> _REQUIRED WORK_
Rewrite the data from the line with "Task: Focus the Credit Card Number field" up to and including the line with "Action: pos(328,481)" as a Markdown table with the columns Row and Text, giving each line a row number and skipping blank lines. Leave the pictures out of the answer.

> _DATASET CONTENT_
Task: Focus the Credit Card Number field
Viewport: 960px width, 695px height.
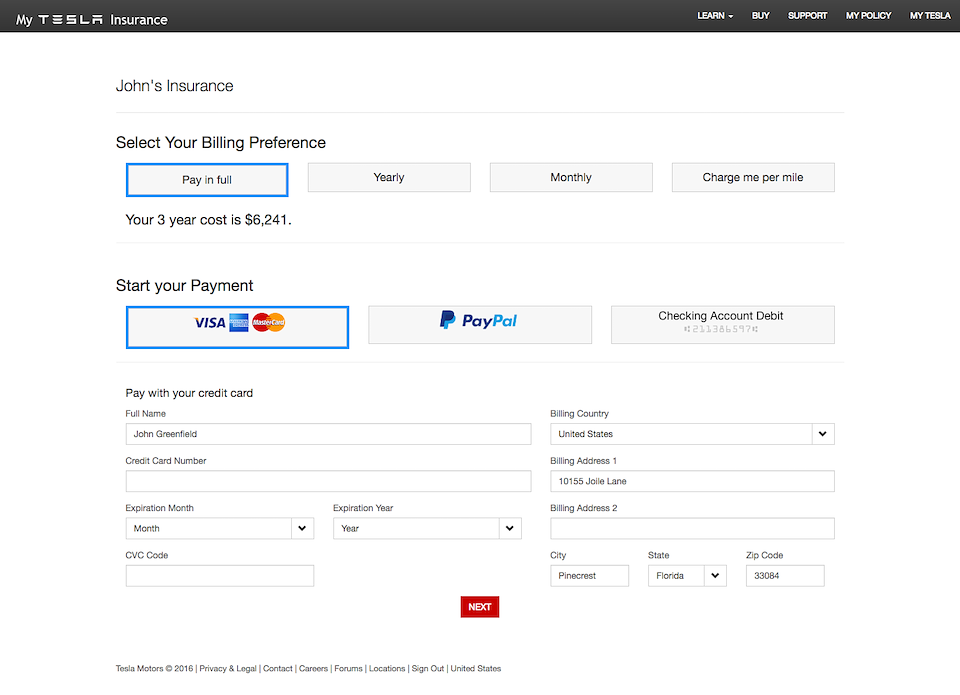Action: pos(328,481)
---
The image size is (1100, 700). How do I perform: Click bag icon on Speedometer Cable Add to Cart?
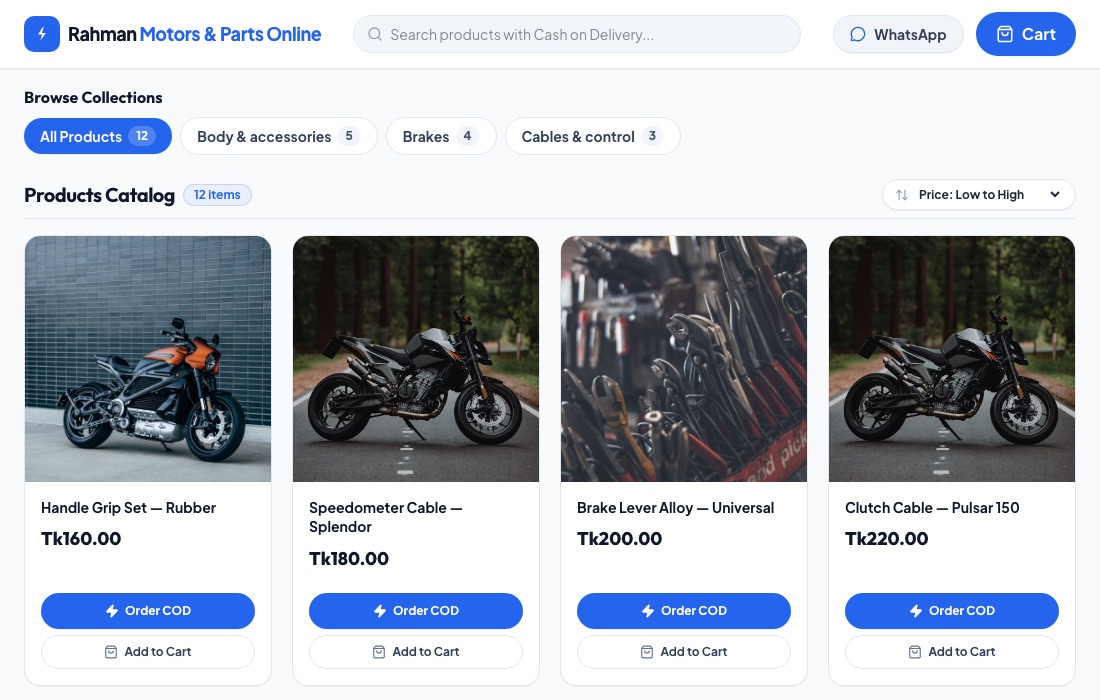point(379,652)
--
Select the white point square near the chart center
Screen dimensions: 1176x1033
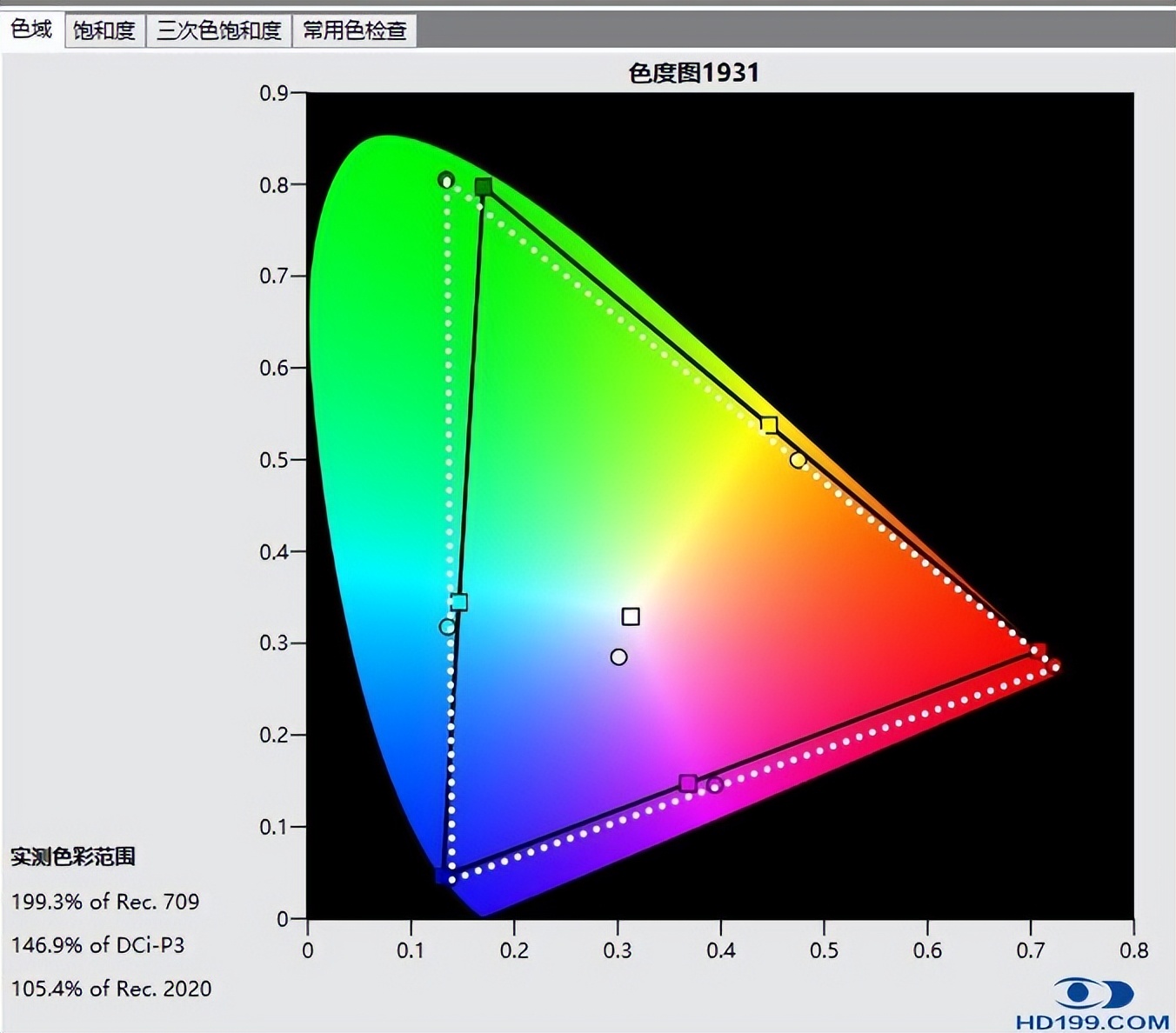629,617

> _THE COMPLETED TASK_
| Row | Text |
|---|---|
| 1 | Task: Focus the Credit Card Number field |
| 2 | Viewport: 960px width, 695px height. |
| 3 | Action: pos(328,481) |